Despite advances in stroke prevention and treatment, women still face worse outcomes after stroke than men based on study data from the past ten years.
Study highlights the differences in stroke outcomes between women and men.
Published in the American Heart Association journal Stroke, this paper served as an update on stroke outcomes in women. It reviewed all studies since 2007 that looked at sex differences in key outcomes after stroke, such as quality of life, physical and mental limitations, and depression.
The goal was to see what progress, if any, we’ve made in closing the gap in stroke outcomes between men and women.
Overall, researchers found that women continue to experience more activity limitations and worse quality of life than men after stroke. Researchers also found that women were up to three times more likely to show signs of depression after stroke than men.
Part of the reason, according to authors, is due to differences in risk. For example, women tend to be older at the time of stroke and experience more severe strokes than men. Women also tend to have poorer health before a stroke—an important point that was highlighted in a recent report from the American Heart Association.

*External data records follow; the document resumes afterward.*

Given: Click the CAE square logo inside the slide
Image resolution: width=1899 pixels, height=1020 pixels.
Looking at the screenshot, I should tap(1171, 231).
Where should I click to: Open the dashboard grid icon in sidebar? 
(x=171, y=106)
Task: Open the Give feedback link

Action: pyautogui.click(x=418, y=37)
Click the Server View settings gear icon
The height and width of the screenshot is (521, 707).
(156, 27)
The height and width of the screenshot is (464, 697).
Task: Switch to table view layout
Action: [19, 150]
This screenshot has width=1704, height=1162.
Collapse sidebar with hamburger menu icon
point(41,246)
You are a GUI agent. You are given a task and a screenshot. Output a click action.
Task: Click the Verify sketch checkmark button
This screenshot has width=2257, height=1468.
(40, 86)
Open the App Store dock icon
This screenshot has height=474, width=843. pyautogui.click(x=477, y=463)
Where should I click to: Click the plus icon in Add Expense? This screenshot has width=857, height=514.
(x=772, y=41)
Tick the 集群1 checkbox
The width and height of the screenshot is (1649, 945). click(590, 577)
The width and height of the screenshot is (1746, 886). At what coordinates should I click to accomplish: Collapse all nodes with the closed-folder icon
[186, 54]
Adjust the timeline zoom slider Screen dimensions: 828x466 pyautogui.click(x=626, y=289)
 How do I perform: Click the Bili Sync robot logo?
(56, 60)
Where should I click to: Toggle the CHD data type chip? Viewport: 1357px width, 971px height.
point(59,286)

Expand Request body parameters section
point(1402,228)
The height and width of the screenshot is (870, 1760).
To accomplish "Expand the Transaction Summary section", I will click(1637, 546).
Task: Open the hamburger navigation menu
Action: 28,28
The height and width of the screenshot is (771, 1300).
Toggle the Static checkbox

This paper, which reviewed evidence on risk factors for stroke in women, found that some cardiovascular risk factors carry greater risk for stroke in women than men. For example, atrial fibrillation, migraine and diabetes are more strongly associated with stroke risk in women than men.
Researchers also found that women tend to receive poorer treatment for these risk factors, further contributing to poorer outcomes. For example, women with an irregular heart rhythm called atrial fibrillation are less likely to be prescribed blood thinners or receive cardiac ablation—both of which are known to improve outcomes. Women with high cholesterol are also less likely to be on statins and have their cholesterol under control.
What both of these recent studies show, according to experts, is the importance of considering sex when it comes to stroke prevention and treatment. Since cardiovascular risk factors can be more dangerous in women, it’s important to take steps to address risk factors before they cause complications. In addition to prevention, proper treatment is also critical in female stroke survivors as their outcomes tend to be worse than in men.
Authors hope that with future research, we can use that knowledge to improve both the prevention and treatment of stroke in women.